An automated quantum chemistry-driven, experimental characterization for high PCE donor--acceptor NIR molecular dyes

A readily accessible (less than four synthetic steps) dye molecule with potential properties well-beyond the current state-of-the-art for use in dye-sensitized solar cells (DSCs) is realized from extensive quantum chemical characterization of nearly 8000 stochastically-derived novel molecules. The synthesized molecule, 23ed_20b_1ea/WM3, possesses a julolidine electron donor group and promises to exhibit a 17.5% power conversion efficiency (PCE) if paired with a suitable redox shuttle based on practical performance analysis (and up to 26.8% in a tandem system). This represents a notable PCE increase for DSC technology. The stochastic quantum chemical analysis exploring molecular dyes is based on combinations of electron donors, pi-bridges, and electron acceptors to create the D-pi-A molecular dye design. The D-pi-A dye combinations are defined via SMILES strings and converted to Cartesian coordinates. The theoretical dyes then undergo density functional theory geometry optimizations, absorption computations, and molecular orbital analyses where a least squares fitting of two functionals minimizes the error with respect to benchmark experiment.
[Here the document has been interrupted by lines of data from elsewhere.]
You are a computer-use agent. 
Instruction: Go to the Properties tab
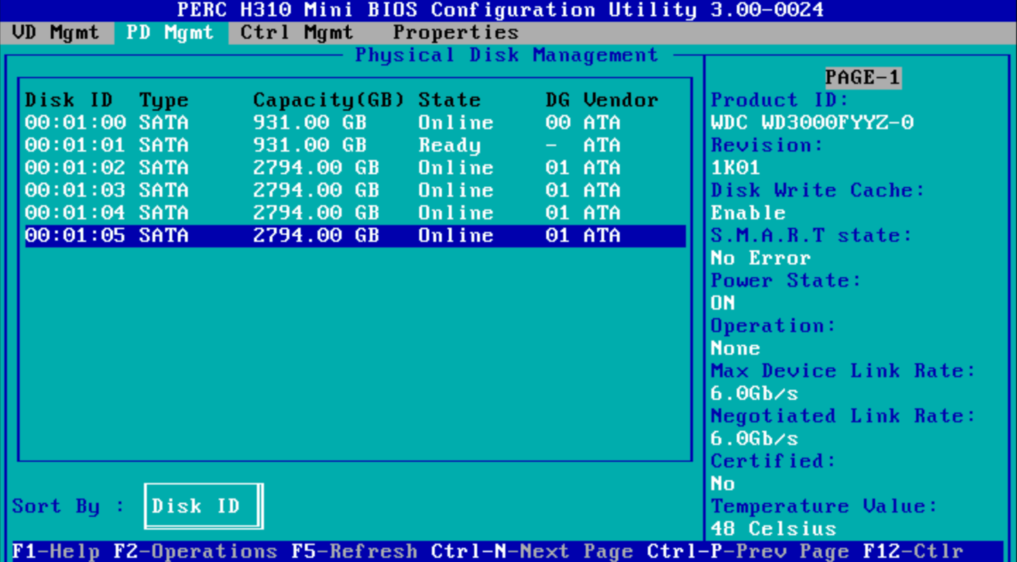pos(455,32)
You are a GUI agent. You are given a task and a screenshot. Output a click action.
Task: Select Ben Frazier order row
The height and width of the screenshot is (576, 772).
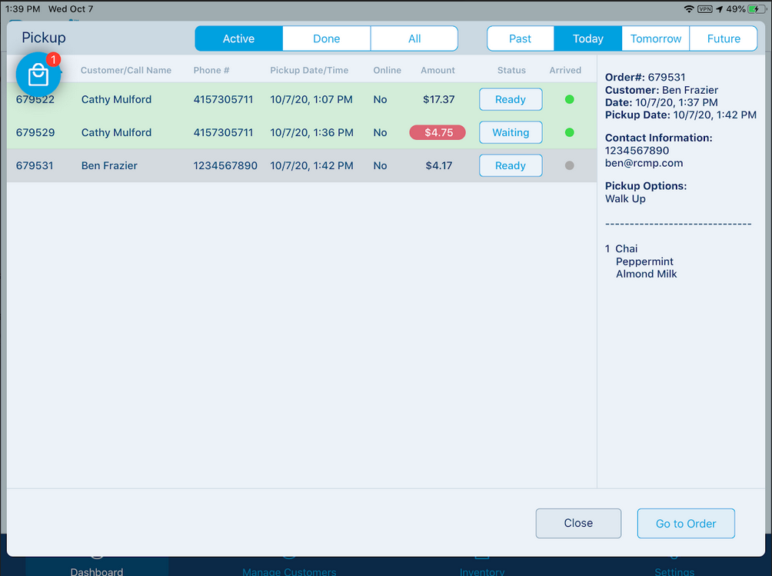231,165
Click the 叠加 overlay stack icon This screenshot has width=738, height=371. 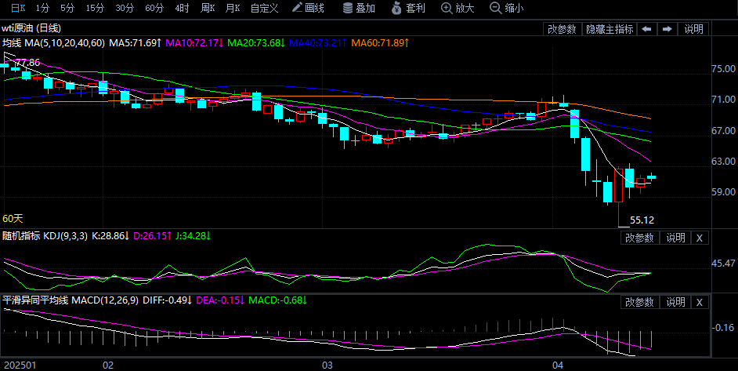click(x=360, y=8)
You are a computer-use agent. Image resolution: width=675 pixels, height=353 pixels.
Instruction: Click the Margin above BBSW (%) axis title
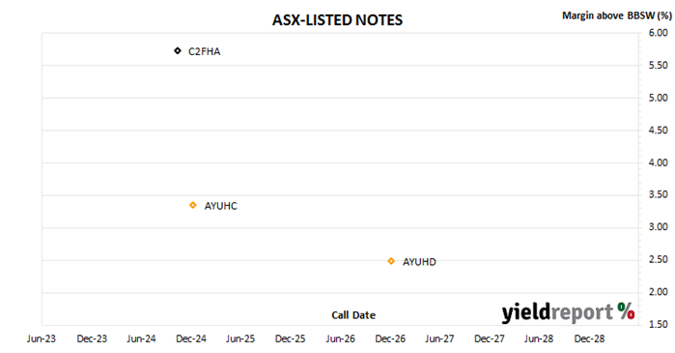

While only a small percentage of the computed, novel molecular dyes have better properties than the current best performing benchmark molecular dyes, these still represent a notable increase in potential targets for subsequent experiment as evidenced by the experimental characterization of the synthesized 23ed_20b_1ea/WM3 molecular dye. A readily accessible dye molecule with potential properties well-beyond the state-of-the-art for dye-sensitized solar cells is realized from extensive quantum chemical characterization of nearly 8000 stochastically-derived novel molecules.